- TEXT SHOWN -
"Joseph A. Wiencko, Jr." <[EMAIL PROTECTED]> writes:

> "there exists no collating sequence in which this should be the
> behavior of comm -- it is contrary to the basic, stated behavior of
> comm REGARDLESS OF THE COLLATING SEQUENCE".

This misunderstands the specification of comm.  The coreutils
documentation says:

  Before `comm' can be used, the input files must be sorted using the
  collating sequence specified by the `LC_COLLATE' locale.

  
<http://www.gnu.org/software/coreutils/manual/html_mono/coreutils.html#comm-invocation>

The POSIX documentation says the same thing in a different way:

  If the lines in both files are not ordered according to the
  collating sequence of the current locale, the results are
  unspecified.

- TASKS TO PERFORM -
**1.** Write out the message about comm from "The POSIX documentation" up to and including "unspecified.".
**2.** Translate this sentence from the message about comm into Spanish: "This misunderstands the specification of comm."
**3.** Proceed with the message about comm from the point where it stops.
The material has no connection to the message about comm.

- DATA EXTRACT -
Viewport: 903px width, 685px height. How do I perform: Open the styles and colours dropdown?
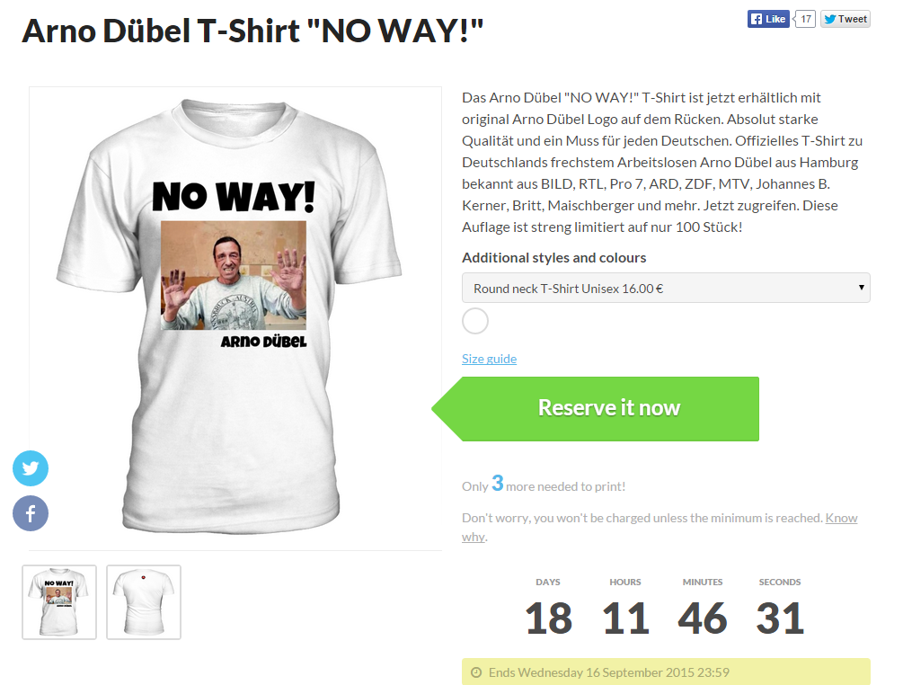pos(666,288)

- ANSWERS PER TASK -
**1.**
The POSIX documentation says the same thing in a different way:

  If the lines in both files are not ordered according to the
  collating sequence of the current locale, the results are
  unspecified.

**2.** Esto malinterpreta la especificación de comm.

**3.**
  <http://www.opengroup.org/onlinepubs/009695399/utilities/comm.html>

These specs make it clear that if you give `comm' unsorted input,
`comm' is entitled to do whatever it pleases (short of looping or
dumping core; the GNU coding standards wouldn't allow that).  It
doesn't matter whether there is an alternative universe in which
the input was actually sorted.

Personally I think `comm' should print a diagnostic if the input is
unsorted.  I'd welcome a patch along those lines, if it didn't slow
down `comm' too much in the normal case (that's the hard part :-).